PepLab/Journal/Thyroid
Thyroid

The Thyroid Testing Problem: Why TSH Alone Is Not Enough

TSH is a pituitary hormone, not a thyroid hormone. Testing TSH tells you how hard the pituitary is working to stimulate the thyroid — not whether the thyroid is actually producing adequate hormone, or whether that hormone is being converted and used at the tissue level.

The standard thyroid test ordered in primary care is TSH — thyroid-stimulating hormone. If TSH is within the reference range, the thyroid is declared healthy. The patient is sent home. This approach is so deeply embedded in medical practice that many physicians do not realize it leaves the majority of clinically meaningful thyroid information untested.

What TSH Actually Measures

TSH is produced by the pituitary gland in response to signals from the hypothalamus. When thyroid hormone levels in the blood fall, the pituitary increases TSH to stimulate the thyroid to produce more. When thyroid hormone levels rise, the pituitary reduces TSH. TSH, therefore, tells you about the pituitary's response to thyroid hormone levels in the blood — not about Free T3 activity in the tissues, not about conversion efficiency, and not about whether cells are actually using thyroid hormone appropriately.
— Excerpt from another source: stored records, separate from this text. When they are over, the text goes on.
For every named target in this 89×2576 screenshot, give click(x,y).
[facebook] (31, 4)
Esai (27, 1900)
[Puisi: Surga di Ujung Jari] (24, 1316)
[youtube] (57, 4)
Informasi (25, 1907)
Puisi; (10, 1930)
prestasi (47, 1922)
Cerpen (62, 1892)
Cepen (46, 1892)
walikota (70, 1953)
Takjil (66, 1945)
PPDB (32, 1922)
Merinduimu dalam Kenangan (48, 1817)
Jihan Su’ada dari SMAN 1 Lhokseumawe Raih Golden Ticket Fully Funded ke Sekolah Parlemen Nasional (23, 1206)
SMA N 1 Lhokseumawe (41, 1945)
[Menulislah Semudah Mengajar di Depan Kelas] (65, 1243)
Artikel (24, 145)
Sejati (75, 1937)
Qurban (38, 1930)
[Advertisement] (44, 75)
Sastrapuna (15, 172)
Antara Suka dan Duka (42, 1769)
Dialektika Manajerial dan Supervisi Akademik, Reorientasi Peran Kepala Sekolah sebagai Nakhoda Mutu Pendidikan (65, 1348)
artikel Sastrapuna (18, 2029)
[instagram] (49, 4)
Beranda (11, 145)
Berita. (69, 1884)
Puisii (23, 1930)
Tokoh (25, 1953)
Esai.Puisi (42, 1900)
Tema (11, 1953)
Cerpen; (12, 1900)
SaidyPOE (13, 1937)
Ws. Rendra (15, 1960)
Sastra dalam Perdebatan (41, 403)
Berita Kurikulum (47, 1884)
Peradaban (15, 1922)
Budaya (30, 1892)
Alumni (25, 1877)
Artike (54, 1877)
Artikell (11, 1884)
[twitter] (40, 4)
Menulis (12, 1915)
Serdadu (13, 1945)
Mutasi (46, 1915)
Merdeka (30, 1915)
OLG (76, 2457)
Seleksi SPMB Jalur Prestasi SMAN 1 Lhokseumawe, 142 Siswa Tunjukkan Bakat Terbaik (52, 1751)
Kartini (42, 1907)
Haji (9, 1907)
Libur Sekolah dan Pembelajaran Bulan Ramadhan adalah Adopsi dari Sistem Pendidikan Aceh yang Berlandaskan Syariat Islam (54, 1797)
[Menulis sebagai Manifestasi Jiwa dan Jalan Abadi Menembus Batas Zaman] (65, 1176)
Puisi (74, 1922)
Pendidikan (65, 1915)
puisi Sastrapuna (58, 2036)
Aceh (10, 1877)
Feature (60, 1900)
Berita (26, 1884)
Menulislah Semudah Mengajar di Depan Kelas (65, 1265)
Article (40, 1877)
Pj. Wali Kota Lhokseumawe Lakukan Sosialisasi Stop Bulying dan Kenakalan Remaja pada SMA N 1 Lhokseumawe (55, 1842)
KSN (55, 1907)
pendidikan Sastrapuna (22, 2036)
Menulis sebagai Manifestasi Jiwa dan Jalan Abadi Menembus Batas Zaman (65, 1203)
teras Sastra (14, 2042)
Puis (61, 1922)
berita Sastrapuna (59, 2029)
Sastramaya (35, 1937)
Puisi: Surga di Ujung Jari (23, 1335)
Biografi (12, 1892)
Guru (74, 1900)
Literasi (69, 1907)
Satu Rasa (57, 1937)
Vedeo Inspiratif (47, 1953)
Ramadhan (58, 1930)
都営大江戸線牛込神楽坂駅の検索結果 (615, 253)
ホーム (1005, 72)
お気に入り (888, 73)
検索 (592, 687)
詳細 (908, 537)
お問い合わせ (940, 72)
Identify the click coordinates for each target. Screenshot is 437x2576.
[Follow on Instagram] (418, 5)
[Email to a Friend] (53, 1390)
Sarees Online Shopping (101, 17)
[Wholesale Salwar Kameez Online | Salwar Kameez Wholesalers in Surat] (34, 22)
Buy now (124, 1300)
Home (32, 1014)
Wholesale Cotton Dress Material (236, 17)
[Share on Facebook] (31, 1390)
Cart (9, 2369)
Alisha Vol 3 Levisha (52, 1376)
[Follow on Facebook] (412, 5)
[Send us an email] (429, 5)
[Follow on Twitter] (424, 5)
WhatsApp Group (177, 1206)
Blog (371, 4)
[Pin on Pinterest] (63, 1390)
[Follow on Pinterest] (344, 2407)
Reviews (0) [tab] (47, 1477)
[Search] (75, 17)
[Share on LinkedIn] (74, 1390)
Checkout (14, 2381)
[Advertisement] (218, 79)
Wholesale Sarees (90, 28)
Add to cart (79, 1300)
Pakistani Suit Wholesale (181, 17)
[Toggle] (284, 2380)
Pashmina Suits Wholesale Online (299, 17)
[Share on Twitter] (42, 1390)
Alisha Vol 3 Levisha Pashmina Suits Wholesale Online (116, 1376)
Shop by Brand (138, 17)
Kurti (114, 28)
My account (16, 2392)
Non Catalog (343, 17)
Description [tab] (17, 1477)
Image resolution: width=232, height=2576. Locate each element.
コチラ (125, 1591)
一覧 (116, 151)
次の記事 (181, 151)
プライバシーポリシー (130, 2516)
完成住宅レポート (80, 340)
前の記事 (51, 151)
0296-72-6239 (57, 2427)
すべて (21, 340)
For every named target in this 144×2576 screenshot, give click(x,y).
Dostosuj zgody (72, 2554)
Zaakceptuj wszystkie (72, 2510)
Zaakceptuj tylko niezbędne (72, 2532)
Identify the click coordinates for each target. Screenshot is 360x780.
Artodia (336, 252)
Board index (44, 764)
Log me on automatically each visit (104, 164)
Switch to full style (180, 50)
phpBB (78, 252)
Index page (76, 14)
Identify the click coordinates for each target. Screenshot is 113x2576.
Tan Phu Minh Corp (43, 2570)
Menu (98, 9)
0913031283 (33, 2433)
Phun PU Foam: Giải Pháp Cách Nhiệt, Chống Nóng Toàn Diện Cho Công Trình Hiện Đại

A patient can have a perfectly normal TSH and simultaneously have: inadequate Free T3 at the tissue level, poor T4-to-T3 conversion driving symptoms, elevated Reverse T3 blocking T3 receptor sites, or positive thyroid antibodies indicating Hashimoto's thyroiditis that will eventually destroy the thyroid. TSH testing misses all of these.

The Complete Panel

Free T4 (fT4): The predominant thyroid hormone produced by the thyroid gland (approximately 80% of production). Free T4 is the unbound, biologically available fraction. Testing total T4 — which most basic panels do — includes bound T4 that cannot reach cells and provides a misleading picture.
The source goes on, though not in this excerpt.